--- Data to examine Enclosed Below ---

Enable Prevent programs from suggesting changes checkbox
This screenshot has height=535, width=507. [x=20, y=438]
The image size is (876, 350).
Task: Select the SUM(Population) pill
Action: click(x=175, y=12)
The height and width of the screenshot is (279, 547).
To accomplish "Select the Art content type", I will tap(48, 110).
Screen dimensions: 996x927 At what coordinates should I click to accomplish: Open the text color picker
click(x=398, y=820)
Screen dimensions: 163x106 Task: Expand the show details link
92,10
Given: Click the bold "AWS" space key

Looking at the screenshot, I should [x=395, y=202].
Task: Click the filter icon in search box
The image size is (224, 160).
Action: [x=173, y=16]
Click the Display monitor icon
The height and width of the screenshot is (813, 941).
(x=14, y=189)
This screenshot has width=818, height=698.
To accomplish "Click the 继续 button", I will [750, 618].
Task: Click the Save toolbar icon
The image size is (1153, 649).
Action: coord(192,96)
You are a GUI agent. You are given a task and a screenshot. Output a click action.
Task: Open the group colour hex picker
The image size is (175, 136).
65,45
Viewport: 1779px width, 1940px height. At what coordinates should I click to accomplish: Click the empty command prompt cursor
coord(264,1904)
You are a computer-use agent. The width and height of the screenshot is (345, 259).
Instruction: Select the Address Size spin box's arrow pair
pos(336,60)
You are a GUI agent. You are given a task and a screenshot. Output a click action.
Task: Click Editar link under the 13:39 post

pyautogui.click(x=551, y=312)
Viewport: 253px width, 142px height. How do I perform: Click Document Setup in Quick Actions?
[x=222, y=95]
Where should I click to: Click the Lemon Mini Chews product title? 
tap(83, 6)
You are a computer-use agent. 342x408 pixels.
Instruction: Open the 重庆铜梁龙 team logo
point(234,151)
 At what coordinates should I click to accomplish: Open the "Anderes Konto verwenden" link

--- End of Enclosed Data to examine ---

> [What is expected]: Tail of the listing, starting at the line with "The image size is (1153, 649)." and ending at the last line: output it exactly and add nothing.

> [Task output]:
The image size is (1153, 649).
Action: coord(192,96)
You are a GUI agent. You are given a task and a screenshot. Output a click action.
Task: Open the group colour hex picker
The image size is (175, 136).
65,45
Viewport: 1779px width, 1940px height. At what coordinates should I click to accomplish: Click the empty command prompt cursor
coord(264,1904)
You are a computer-use agent. The width and height of the screenshot is (345, 259).
Instruction: Select the Address Size spin box's arrow pair
pos(336,60)
You are a GUI agent. You are given a task and a screenshot. Output a click action.
Task: Click Editar link under the 13:39 post

pyautogui.click(x=551, y=312)
Viewport: 253px width, 142px height. How do I perform: Click Document Setup in Quick Actions?
[x=222, y=95]
Where should I click to: Click the Lemon Mini Chews product title? 
tap(83, 6)
You are a computer-use agent. 342x408 pixels.
Instruction: Open the 重庆铜梁龙 team logo
point(234,151)
 At what coordinates should I click to accomplish: Open the "Anderes Konto verwenden" link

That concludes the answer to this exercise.